- INSTRUCTION 1 -
Reproduce everything from "If all entries have" down to "at block 614." in the findChild passage, swapping "spawned process list" for "child process list".
- INSTRUCTION 2 -
Write the next part of the findChild passage, picking up after its final sentence.

- EXCERPTED TEXT -

At processing block 532, spawnProcess is invoked to initiate the process. Processing continues at decision block 522 to process any remaining snapshot entries.

#### —findChild—

The findChild process can associate an executing process with a process snapshot entry based on like process information (e.g., classId and instanceId). It can be invoked, for example, to determine which child process terminated. FIG. 6 illustrates a findChild process flow. At decision block 602 (i.e., "all entries in spawned process list checked?"), if all entries in a list of executing processes has been processed, processing returns at 604 with a return code to indicate that no child process was found (e.g., a negative one).

If all entries have not been processed, processing continues at block 606 to obtain the next entry in the list. At decision block 608 (i.e., "child's pid=desired pid?"), if the entry's process identification (e.g., process identification generated by the operating system when the process was initiated) is not the same as the desired pid (e.g., the pid accompanying the process' termination signal), processing continues at decision block 602 to examine the remaining entries in the spawned process list.

If it is the same, processing continues at block 610 to delete the entry from the spawned process list. At block 612, findProcess is invoked to identify the terminated process' entry in the process snapshot. The location of the process in the process snapshot is returned at block 614.

- INFORMATION SUPPLIED -
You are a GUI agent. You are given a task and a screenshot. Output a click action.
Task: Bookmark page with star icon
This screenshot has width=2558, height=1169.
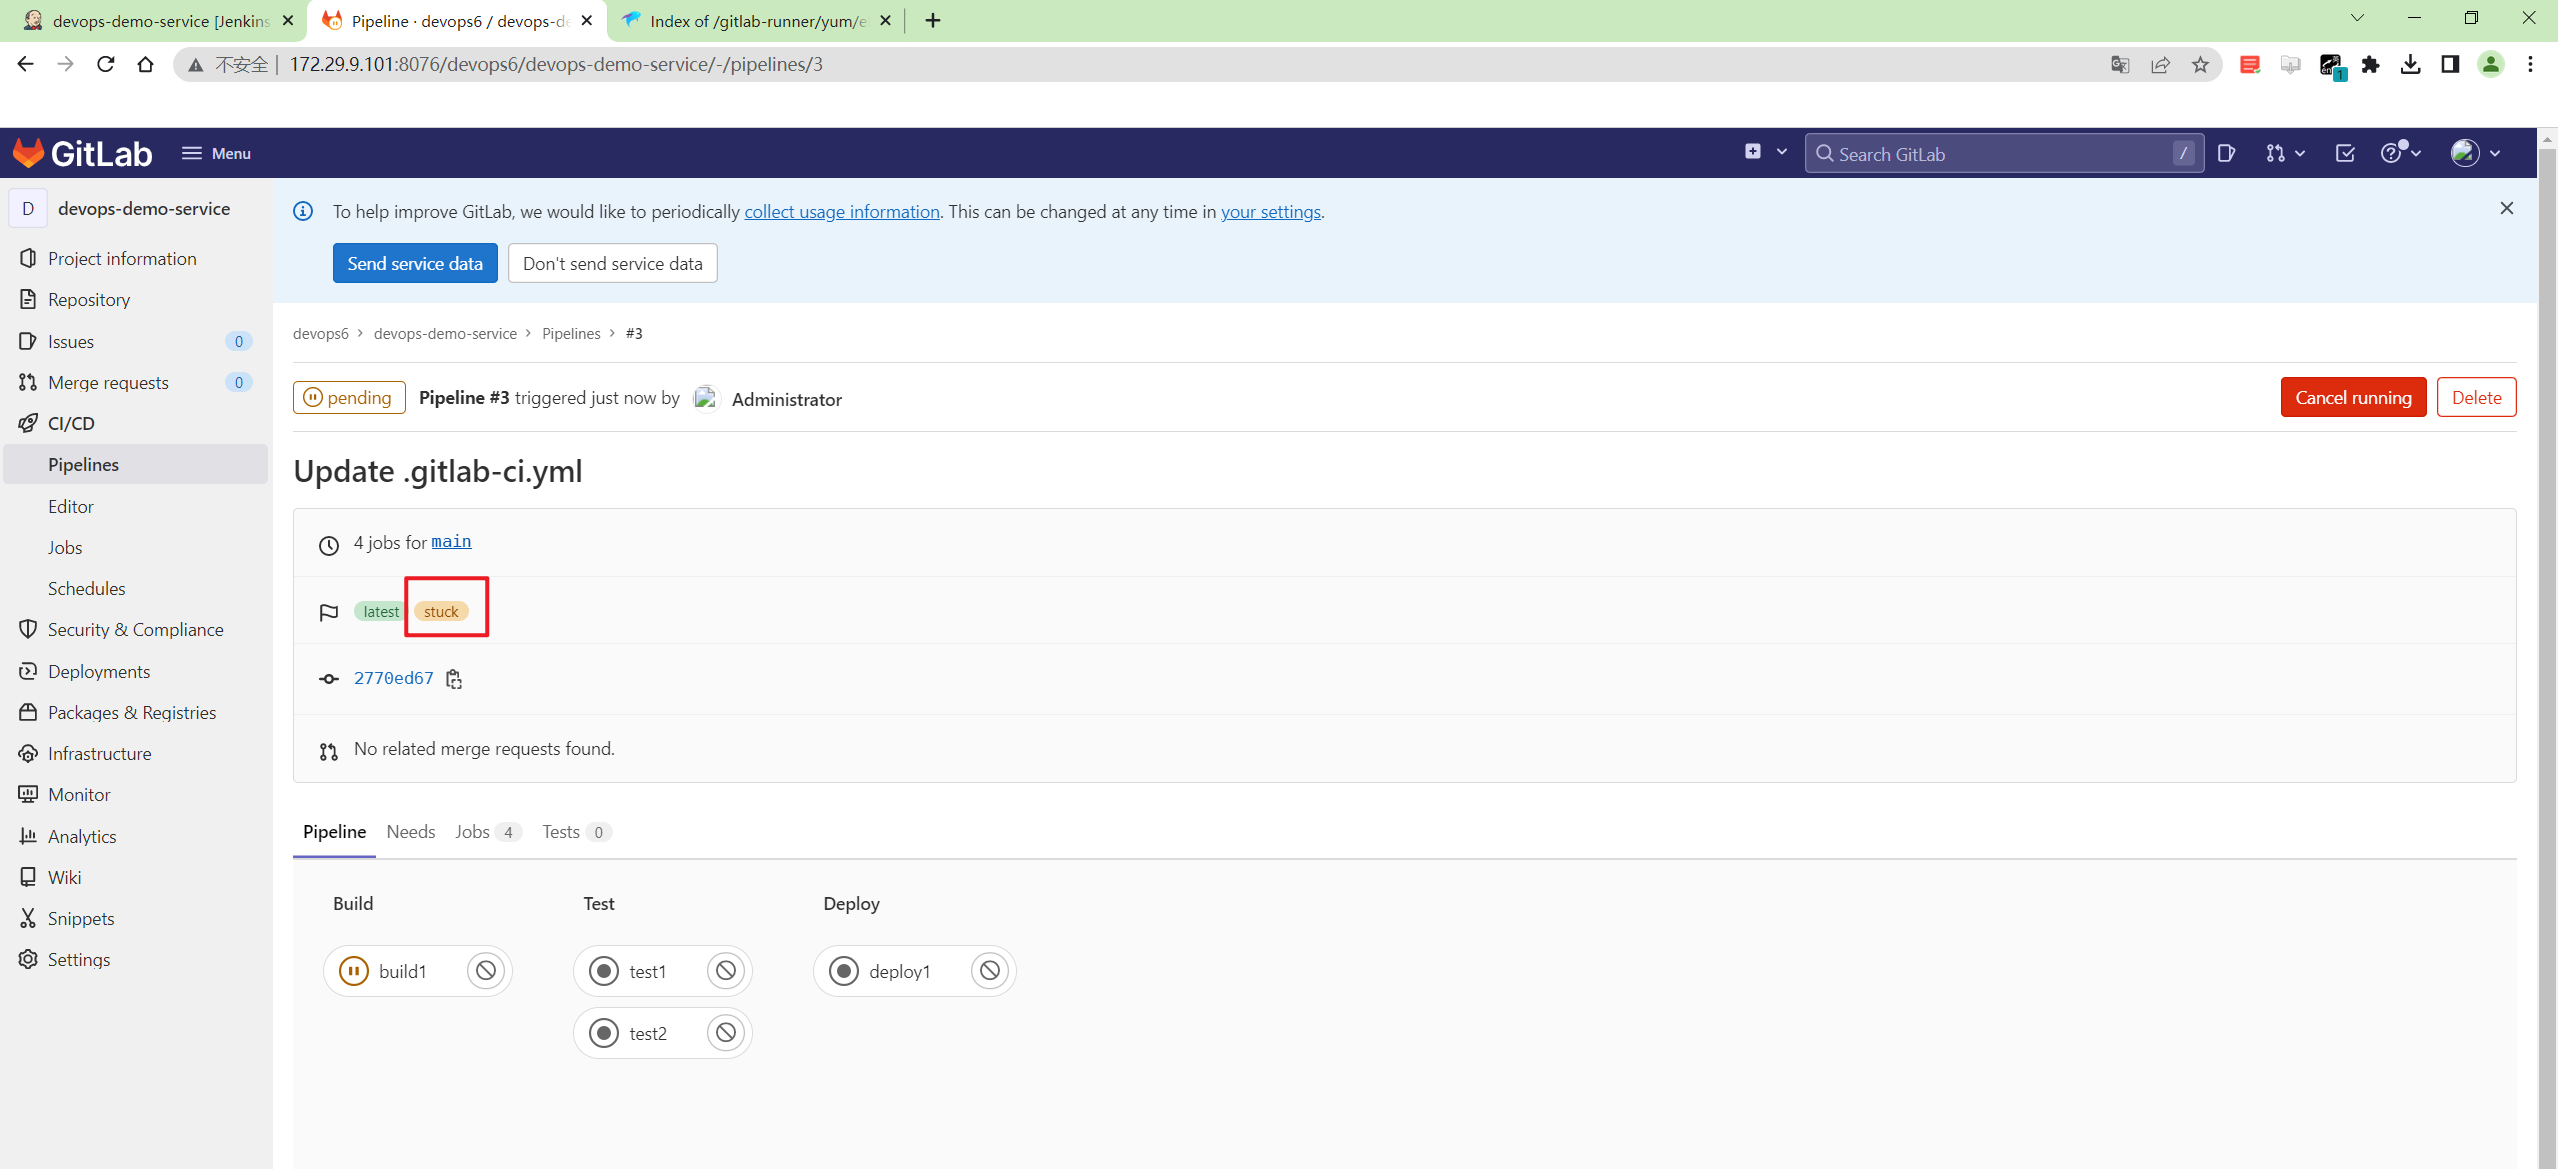2200,65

- TASK OUTPUT 1 -
If all entries have not been processed, processing continues at block 606 to obtain the next entry in the list. At decision block 608 (i.e., "child's pid=desired pid?"), if the entry's process identification (e.g., process identification generated by the operating system when the process was initiated) is not the same as the desired pid (e.g., the pid accompanying the process' termination signal), processing continues at decision block 602 to examine the remaining entries in the child process list.

If it is the same, processing continues at block 610 to delete the entry from the child process list. At block 612, findProcess is invoked to identify the terminated process' entry in the process snapshot. The location of the process in the process snapshot is returned at block 614.

- TASK OUTPUT 2 -
#### —findProcess—

An entry in the process snapshot can be obtained using the findProcess flow illustrated in FIG. 7. At decision block 702 (i.e., "all snapshot entries checked?"), if all snapshot entries have been checked, processing returns at 704 with a return code to indicate that no snapshot entry was found (e.g., a negative one). If not, processing continues at block 706 to get the next snapshot entry.

At decision block 708 (i.e., "current snapshot entry's classId and instanceId=desired class and instance?"), if the current entry has the same class and instance identification

**11**

as the desired class and instance information, processing returns at block 710 with a snapshot entry identification. If not, processing continues at decision block 702 to process any remaining snapshot entries.

**—spawnProcess—**

FIG. 8 illustrates a process flow, spawnProcess, for spawning a child process. At block 802, the process state is set to "restart." At block 804, a parameter list (e.g., classId and instanceId) is generated to pass to the spawned process. The process is spawned (e.g., using a fork operation in Unix) and the parameters are passed to the new process at block 806. At block 808, information associated with the spawned process is stored in the spawned process list (e.g., class, instance, spawned process' system identification). At block 810, the spawnedProcess counter is incremented by one. Processing returns at block 812.

**Spawned Process**

Different types of processes can be used in the present invention to perform mail system tasks. A process' configuration is determined from the information in the process tables (e.g., process, class, process parameters, process time, and process tokens tables). A configuration can, for example define the tasks to be performed by a spawned process. Examples of types of process' and associated tasks have been described previously. Additional or different process types and tasks can be used without departing from the scope of this invention.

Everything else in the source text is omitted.